Text below:
OmniVoice Roadmap¶
This document tracks the implementation roadmap for OmniVoice.
Overview¶
OmniVoice is a voice abstraction layer for AgentPlexus supporting: - TTS (Text-to-Speech) - STT (Speech-to-Text) - Voice Agents (Real-time bidirectional conversation)
Current State¶
Completed (Interfaces Only)¶
| Package | Status | Description |
|---|---|---|
tts/tts.go |
Interface | Provider interface, Client with fallback |
tts/errors.go |
Complete | Error definitions |
stt/stt.go |
Interface | Provider interface, streaming support |
stt/errors.go |
Complete | Error definitions |
agent/agent.go |
Interface | Session, events, tools, metrics |
transport/transport.go |
Interface | WebRTC, SIP, WebSocket protocols |
callsystem/callsystem.go |
Interface | Call/Meeting system integration |
Examples (Sketches)¶
| Example | Status | Description |
|---|---|---|
examples/simple-tts/ |
Skeleton | Basic TTS with provider fallback |
examples/twilio-agent/ |
Skeleton | Twilio ConversationRelay integration |
examples/zoom-agent/ |
Skeleton | Zoom via Recall.ai |
Implementation Roadmap¶
Phase 1: TTS Providers¶
Priority order based on AgentPlexus use cases (slide decks → LMS videos):
omnivoice/
└── tts/
├── elevenlabs/ # Priority 1 - Primary provider
│ └── elevenlabs.go # Uses github.com/agentplexus/go-elevenlabs
├── google/ # Priority 2 - Wide language support
│ └── google.go
├── polly/ # Priority 3 - AWS integration
│ └── polly.go
├── azure/ # Priority 4 - Enterprise
│ └── azure.go
└── cartesia/ # Priority 5 - Low latency
└── cartesia.go
Dependencies:
- github.com/agentplexus/go-elevenlabs (move from grokify first)
End of Text.
Excerpted records below:
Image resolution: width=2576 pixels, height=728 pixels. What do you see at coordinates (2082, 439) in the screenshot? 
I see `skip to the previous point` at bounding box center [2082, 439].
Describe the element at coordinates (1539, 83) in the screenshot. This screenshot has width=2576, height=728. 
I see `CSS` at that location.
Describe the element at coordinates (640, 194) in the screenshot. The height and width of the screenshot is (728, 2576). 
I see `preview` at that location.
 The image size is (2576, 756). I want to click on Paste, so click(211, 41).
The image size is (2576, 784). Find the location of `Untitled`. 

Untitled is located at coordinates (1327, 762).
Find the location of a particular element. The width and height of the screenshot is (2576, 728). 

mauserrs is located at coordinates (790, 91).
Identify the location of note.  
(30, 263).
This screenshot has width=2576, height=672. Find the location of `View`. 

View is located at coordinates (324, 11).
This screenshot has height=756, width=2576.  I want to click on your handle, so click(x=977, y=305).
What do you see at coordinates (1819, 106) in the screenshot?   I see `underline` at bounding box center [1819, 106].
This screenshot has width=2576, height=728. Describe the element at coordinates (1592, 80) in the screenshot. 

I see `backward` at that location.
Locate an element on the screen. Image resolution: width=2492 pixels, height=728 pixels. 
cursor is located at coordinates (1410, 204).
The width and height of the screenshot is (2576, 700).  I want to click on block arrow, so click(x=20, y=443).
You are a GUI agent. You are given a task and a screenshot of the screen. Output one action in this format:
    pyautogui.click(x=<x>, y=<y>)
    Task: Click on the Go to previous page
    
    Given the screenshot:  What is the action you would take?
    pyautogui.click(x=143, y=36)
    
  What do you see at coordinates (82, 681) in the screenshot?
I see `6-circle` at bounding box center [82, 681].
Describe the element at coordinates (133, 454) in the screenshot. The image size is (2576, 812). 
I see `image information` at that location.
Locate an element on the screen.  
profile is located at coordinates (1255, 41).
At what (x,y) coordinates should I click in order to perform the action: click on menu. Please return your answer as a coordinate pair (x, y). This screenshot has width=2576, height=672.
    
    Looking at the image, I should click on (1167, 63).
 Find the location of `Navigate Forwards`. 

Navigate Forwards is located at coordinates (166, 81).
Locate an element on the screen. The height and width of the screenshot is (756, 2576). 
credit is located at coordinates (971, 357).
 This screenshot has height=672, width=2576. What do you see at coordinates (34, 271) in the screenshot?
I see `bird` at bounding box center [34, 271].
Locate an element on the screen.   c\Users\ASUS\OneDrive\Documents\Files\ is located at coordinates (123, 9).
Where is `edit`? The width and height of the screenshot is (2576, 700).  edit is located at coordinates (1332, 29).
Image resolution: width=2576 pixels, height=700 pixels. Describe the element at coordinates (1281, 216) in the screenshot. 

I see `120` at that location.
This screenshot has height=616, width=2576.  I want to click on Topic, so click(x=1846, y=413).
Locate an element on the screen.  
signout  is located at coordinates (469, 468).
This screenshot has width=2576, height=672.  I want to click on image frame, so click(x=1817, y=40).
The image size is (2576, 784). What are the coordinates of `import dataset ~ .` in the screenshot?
End of Excerpted records.
◆ What you need to do ◆
(1) Copy the OmniVoice roadmap word for word, from "OmniVoice Roadmap¶" to "(Real-time bidirectional conversation)".
(2) In the OmniVoice roadmap, which TTS provider has Priority 3, and what reason is given next to it?

◆ Your responses ◆
(1)
OmniVoice Roadmap¶
This document tracks the implementation roadmap for OmniVoice.
Overview¶
OmniVoice is a voice abstraction layer for AgentPlexus supporting: - TTS (Text-to-Speech) - STT (Speech-to-Text) - Voice Agents (Real-time bidirectional conversation)

(2) Polly has Priority 3, noted for AWS integration.